| Brief |
Format the part of the material that opens with the line containing "Click the Undo arrow icon" and closes with the line containing "coord(1188,15)" as a two-column CSV with the header instruction,response. Each row should hold one instruction and its response, each in a single quoted field with any line breaks turned into spaces.
----------------------------------------
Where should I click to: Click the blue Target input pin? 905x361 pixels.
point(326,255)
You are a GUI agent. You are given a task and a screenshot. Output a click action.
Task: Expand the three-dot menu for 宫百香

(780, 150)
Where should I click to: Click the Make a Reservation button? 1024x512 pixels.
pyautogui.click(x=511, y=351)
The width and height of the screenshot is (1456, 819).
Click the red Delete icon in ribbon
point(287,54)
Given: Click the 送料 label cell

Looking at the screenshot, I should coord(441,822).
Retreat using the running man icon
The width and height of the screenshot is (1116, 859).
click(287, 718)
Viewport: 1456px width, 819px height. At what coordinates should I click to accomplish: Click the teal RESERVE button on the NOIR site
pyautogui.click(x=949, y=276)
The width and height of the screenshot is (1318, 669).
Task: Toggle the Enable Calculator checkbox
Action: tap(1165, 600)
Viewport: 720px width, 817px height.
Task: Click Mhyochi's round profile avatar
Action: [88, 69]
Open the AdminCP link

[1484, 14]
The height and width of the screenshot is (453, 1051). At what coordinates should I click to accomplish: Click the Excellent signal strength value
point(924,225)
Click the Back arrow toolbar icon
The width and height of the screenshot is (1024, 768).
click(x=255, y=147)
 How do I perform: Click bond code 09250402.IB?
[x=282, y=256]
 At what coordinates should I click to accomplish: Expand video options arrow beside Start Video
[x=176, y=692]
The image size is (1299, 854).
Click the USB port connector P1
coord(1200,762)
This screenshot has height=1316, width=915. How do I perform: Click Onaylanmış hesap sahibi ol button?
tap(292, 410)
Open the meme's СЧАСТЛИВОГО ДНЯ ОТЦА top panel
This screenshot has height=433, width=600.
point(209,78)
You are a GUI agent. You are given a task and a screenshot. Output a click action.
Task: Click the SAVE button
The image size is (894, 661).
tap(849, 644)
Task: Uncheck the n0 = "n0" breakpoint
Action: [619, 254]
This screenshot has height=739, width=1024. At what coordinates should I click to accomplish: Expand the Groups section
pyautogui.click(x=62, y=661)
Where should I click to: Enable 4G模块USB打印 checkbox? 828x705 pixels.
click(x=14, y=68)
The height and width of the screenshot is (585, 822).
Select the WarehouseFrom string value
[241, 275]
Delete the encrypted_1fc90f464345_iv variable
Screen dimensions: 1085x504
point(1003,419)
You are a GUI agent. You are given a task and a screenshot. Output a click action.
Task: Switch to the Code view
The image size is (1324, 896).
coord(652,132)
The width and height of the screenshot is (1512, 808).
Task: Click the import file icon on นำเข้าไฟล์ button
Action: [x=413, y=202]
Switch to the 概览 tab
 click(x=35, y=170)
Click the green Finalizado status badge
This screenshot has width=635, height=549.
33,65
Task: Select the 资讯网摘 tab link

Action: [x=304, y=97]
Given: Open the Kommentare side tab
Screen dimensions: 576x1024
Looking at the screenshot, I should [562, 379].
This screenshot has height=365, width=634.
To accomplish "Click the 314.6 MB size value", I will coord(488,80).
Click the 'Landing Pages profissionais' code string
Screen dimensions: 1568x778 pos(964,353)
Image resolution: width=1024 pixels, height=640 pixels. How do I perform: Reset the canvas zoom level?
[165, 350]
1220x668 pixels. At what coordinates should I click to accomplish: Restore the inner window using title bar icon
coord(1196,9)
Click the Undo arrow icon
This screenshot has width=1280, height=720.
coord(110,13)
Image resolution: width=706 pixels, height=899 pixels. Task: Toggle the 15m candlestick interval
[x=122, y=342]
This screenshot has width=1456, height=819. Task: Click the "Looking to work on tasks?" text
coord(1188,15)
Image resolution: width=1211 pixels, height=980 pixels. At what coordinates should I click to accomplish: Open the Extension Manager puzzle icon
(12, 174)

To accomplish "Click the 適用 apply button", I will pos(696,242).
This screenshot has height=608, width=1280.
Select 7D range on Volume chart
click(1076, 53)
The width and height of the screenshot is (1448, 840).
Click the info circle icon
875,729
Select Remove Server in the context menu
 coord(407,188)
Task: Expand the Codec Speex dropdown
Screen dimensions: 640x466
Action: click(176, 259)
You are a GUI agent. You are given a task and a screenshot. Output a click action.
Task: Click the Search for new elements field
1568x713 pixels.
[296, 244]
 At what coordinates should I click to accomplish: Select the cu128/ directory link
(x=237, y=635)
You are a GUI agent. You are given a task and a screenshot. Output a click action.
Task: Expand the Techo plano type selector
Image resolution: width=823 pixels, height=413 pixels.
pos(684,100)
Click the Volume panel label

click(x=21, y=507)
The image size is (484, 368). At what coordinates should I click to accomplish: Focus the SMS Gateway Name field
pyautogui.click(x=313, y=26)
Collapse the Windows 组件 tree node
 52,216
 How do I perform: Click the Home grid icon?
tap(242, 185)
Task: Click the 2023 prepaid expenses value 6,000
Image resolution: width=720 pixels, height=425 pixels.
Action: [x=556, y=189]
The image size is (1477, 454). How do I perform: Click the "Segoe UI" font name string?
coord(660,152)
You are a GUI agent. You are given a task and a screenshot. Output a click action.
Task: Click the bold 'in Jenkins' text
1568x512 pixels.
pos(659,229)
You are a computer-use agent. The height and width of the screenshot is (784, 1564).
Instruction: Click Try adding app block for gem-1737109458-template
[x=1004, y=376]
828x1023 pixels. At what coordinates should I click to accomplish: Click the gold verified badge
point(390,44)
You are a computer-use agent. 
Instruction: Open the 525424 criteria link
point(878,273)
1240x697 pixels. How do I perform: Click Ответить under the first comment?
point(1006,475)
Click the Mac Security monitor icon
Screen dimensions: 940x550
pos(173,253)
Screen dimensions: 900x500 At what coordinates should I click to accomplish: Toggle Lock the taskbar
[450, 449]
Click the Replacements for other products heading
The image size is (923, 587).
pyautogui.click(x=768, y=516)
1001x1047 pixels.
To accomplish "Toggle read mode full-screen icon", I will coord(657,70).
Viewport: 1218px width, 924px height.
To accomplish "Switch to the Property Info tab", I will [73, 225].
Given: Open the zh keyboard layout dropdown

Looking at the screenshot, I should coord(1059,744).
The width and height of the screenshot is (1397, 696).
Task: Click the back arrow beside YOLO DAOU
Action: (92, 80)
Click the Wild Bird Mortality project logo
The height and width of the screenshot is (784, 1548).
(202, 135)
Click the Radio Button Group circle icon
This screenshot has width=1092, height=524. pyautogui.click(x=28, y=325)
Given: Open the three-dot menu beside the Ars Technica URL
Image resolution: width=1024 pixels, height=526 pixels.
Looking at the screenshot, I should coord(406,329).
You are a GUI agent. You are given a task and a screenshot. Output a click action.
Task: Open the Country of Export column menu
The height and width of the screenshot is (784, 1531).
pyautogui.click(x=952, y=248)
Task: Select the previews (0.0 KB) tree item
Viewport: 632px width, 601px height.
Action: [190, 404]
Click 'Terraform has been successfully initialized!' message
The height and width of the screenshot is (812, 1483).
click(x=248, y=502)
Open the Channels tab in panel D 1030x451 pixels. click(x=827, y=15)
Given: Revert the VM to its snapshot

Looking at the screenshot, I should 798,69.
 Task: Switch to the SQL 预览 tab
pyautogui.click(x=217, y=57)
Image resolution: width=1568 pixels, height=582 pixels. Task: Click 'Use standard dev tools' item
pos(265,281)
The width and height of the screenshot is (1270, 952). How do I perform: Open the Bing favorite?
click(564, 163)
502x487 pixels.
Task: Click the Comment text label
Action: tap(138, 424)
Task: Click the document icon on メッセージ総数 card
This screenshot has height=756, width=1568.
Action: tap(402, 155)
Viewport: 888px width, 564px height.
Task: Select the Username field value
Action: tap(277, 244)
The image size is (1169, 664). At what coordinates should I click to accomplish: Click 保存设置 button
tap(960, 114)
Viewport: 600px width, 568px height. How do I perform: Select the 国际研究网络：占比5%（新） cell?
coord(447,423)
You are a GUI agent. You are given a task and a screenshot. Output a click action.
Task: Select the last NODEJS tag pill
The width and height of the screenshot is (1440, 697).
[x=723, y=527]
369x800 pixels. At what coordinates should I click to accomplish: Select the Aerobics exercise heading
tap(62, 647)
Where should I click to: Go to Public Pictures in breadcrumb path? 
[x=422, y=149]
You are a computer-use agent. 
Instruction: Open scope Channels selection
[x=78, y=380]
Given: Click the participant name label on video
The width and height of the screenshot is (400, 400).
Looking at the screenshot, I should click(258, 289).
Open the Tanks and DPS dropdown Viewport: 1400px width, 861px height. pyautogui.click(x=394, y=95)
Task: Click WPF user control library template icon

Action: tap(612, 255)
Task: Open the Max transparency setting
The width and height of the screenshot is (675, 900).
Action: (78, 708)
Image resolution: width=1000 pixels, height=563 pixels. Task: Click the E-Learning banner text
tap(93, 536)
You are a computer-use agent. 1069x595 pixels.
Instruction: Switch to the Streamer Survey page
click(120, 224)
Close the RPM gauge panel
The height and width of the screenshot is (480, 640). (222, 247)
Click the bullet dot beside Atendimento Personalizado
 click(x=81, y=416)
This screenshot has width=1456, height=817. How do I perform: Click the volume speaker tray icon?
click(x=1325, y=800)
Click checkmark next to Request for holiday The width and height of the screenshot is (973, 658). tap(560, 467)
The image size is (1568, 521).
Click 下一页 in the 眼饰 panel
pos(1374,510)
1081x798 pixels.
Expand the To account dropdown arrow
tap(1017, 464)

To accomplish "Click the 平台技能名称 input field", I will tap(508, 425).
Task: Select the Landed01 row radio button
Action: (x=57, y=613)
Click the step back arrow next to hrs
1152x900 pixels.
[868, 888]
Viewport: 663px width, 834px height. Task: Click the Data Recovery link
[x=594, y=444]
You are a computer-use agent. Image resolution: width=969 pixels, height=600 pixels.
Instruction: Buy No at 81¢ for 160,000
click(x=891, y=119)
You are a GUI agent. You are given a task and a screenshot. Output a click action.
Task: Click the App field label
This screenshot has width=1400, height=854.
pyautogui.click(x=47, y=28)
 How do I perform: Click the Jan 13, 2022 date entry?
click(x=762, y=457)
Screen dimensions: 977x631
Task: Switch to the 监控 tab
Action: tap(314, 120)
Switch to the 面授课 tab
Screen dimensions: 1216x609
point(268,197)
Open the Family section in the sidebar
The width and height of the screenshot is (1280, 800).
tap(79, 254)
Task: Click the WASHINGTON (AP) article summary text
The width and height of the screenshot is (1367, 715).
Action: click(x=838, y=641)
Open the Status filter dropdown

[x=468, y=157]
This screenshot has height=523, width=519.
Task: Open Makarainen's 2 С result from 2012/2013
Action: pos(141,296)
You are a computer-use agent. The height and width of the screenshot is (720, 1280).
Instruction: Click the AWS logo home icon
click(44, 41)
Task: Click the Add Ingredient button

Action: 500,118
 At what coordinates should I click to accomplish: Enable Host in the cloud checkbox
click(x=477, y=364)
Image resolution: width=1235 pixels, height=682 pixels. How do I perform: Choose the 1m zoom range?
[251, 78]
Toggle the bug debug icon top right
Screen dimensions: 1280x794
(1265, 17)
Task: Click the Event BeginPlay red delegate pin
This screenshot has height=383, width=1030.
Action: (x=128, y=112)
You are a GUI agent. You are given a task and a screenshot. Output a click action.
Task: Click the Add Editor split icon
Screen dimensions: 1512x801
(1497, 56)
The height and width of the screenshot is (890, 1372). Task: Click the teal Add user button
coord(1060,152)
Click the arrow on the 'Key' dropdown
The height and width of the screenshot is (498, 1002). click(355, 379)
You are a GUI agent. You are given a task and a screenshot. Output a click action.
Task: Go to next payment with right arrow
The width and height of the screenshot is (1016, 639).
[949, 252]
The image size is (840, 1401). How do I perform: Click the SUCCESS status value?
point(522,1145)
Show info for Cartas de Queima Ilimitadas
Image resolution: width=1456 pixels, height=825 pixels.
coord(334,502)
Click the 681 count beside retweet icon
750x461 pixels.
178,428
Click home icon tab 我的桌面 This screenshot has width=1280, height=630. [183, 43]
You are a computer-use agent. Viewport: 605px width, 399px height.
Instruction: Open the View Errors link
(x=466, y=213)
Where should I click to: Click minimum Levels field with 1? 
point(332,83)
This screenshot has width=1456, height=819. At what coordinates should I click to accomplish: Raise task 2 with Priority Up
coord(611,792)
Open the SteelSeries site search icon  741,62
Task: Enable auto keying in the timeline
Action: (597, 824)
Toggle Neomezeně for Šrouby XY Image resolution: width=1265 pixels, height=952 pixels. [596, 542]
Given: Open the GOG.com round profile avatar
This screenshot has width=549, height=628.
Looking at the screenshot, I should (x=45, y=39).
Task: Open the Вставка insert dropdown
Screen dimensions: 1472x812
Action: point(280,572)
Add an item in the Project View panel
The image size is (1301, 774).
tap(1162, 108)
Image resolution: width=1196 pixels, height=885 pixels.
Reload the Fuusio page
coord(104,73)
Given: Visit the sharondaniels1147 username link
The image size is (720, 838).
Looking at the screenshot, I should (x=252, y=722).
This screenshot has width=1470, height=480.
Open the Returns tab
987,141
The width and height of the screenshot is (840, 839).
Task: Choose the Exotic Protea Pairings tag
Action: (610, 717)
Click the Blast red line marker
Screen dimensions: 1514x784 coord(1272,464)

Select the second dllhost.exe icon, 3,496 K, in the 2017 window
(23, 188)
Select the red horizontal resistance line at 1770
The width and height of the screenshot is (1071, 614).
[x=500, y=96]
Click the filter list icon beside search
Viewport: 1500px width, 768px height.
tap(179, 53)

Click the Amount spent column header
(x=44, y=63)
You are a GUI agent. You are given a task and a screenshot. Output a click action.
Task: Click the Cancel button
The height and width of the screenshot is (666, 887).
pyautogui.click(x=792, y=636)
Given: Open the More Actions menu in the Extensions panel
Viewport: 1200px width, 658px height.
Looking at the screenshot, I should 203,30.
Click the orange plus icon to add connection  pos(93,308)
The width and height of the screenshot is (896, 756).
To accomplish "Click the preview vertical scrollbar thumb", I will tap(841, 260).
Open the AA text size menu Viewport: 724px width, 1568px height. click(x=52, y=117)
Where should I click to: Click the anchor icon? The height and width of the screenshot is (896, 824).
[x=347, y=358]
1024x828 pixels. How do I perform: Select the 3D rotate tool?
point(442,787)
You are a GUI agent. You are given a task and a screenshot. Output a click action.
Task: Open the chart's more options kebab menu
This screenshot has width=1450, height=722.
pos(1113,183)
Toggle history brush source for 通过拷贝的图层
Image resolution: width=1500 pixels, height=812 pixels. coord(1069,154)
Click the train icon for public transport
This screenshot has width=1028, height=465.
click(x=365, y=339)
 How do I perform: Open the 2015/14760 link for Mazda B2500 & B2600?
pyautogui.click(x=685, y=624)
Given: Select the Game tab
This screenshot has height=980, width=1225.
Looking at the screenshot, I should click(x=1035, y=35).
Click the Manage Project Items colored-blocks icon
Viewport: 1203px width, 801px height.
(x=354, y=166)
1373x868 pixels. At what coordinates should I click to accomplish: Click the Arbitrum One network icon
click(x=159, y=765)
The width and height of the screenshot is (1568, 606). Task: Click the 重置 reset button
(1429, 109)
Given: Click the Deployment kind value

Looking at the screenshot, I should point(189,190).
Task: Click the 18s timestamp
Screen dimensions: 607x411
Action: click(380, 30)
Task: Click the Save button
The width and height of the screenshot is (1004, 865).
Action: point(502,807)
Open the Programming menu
----------------------------------------
| Completed task |
instruction,response
"Click the Undo arrow icon This screenshot has width=1280, height=720.","coord(110,13)"
"Image resolution: width=706 pixels, height=899 pixels. Task: Toggle the 15m candlestick interval","[x=122, y=342]"
"This screenshot has width=1456, height=819. Task: Click the ""Looking to work on tasks?"" text","coord(1188,15)"